Lebih jauh lagi, fenomena ini mengindikasikan lemahnya sistem kontrol sosial. Ketika pembuangan sampah ilegal terjadi berulang tanpa konsekuensi, maka yang terbentuk adalah normalisasi pelanggaran.

Koordinasi lintas sektor digelar menyusul keluhan warga; normalisasi sungai dan pengawasan limbah usaha jadi sorotan utama.

Normalisasi Sungai: Solusi Teknis yang Tak Bisa Ditunda

Di tengah kompleksitas tersebut, satu solusi teknis mengemuka sebagai kebutuhan mendesak: normalisasi Sungai Nyamplong.
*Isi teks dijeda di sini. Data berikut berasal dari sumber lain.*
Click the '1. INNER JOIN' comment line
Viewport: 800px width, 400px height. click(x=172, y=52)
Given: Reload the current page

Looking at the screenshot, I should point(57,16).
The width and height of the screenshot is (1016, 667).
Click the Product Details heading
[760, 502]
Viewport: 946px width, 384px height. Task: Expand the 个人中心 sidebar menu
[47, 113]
Ketua Kapokdar Kamtibmas secara tegas mendorong pemerintah daerah untuk segera mengambil langkah ini. Bukan tanpa alasan normalisasi bukan sekadar pengerukan, tetapi upaya mengembalikan fungsi hidrologis sungai.

Baca Juga:
Kisah Sukses Pedagang Bakso Urat Singonegaran, Dari Rombong Hingga Punya 4 Outlet

Tanpa normalisasi:

Sedimentasi akan terus meningkat

Kapasitas tampung air semakin menurun

Risiko banjir akan semakin tinggi

Namun, penting dicatat: normalisasi tanpa diikuti pengendalian sumber sampah hanya akan menjadi solusi jangka pendek. Sungai akan kembali tercemar dalam hitungan waktu.

Sungai

Antara Respons dan Ketegasan

Kasus Sungai Nyamplong memperlihatkan pola klasik dalam pengelolaan lingkungan di tingkat daerah: respons muncul setelah masalah membesar.
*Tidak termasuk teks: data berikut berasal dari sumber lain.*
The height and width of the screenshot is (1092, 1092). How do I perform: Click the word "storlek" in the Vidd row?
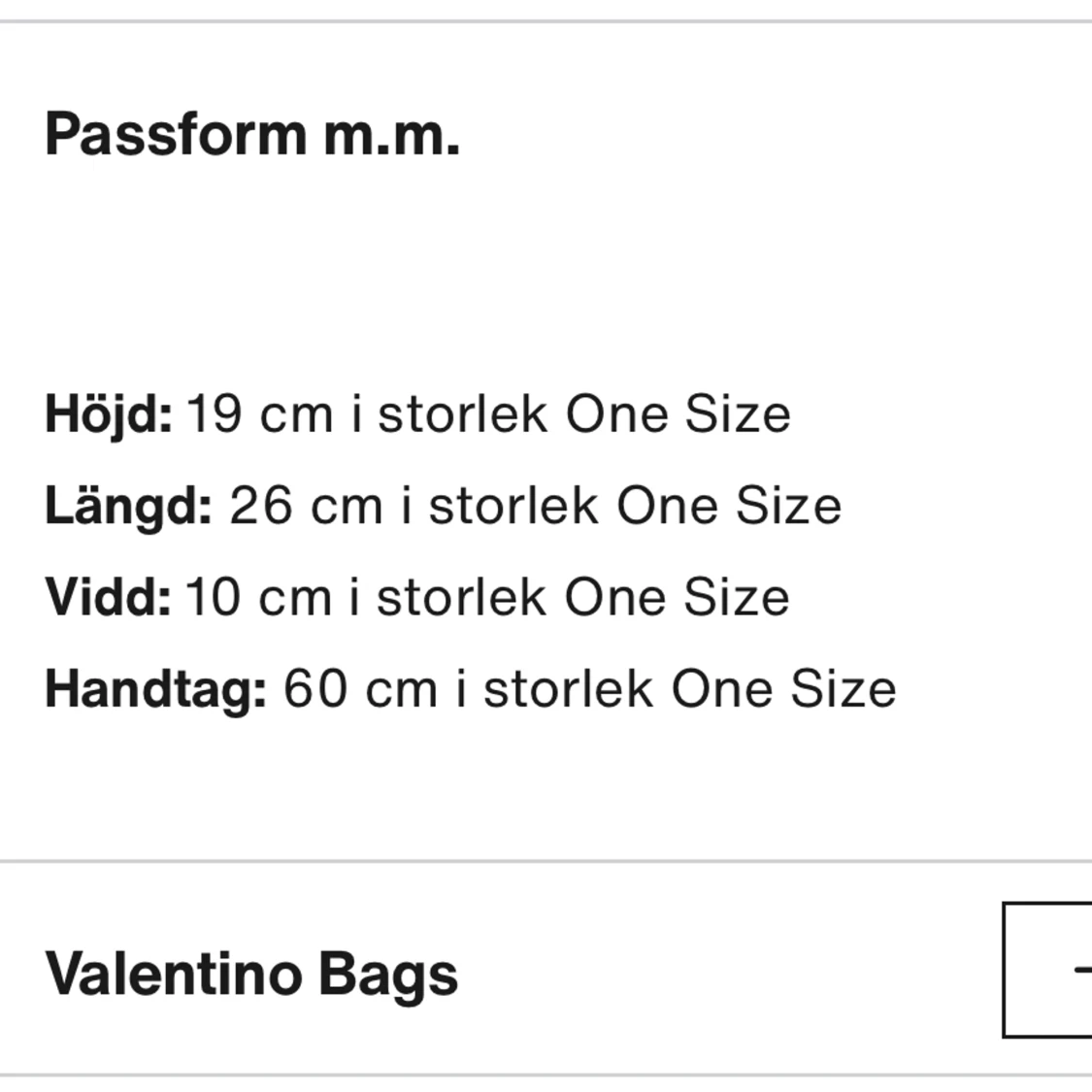point(461,597)
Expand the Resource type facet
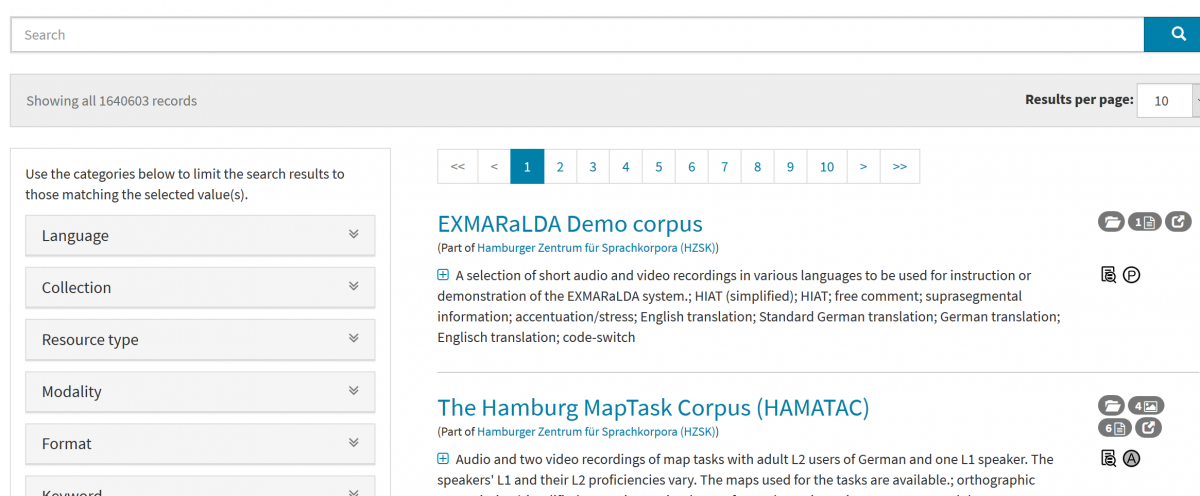Image resolution: width=1200 pixels, height=496 pixels. (200, 339)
Padahal, dalam paradigma tata kelola modern, pendekatan yang dibutuhkan adalah preventif dan berbasis data, bukan reaktif.

Di titik ini, peran pemerintah daerah menjadi krusial. Bukan hanya sebagai fasilitator, tetapi juga sebagai regulator yang tegas. Penegakan aturan terhadap pembuang sampah ilegal dan pelaku usaha yang abai terhadap limbah harus menjadi bagian dari solusi.

Jika tidak, maka:

Sosialisasi akan kehilangan daya tekan

Koordinasi akan kehilangan arah

Dan masyarakat akan kehilangan kepercayaan

Penutup: Ujian Keseriusan

Sungai Nyamplong hari ini adalah cermin. Ia memantulkan bagaimana kebijakan, perilaku, dan pengawasan saling berkelindan atau justru saling melemahkan.

Langkah cepat yang telah dilakukan patut diapresiasi. Namun ujian sesungguhnya bukan pada seberapa cepat respons diberikan, melainkan pada seberapa konsisten solusi dijalankan.

Tanpa perubahan struktural, tanpa keberanian menindak, dan tanpa kesadaran kolektif, Sungai Nyamplong hanya akan menunggu waktu untuk kembali menjadi berita dengan masalah yang sama, dan dampak yang lebih besar.

Dan ketika itu terjadi, yang dipertaruhkan bukan lagi sekadar kebersihan sungai, melainkan kualitas hidup masyarakat di sekitarnya.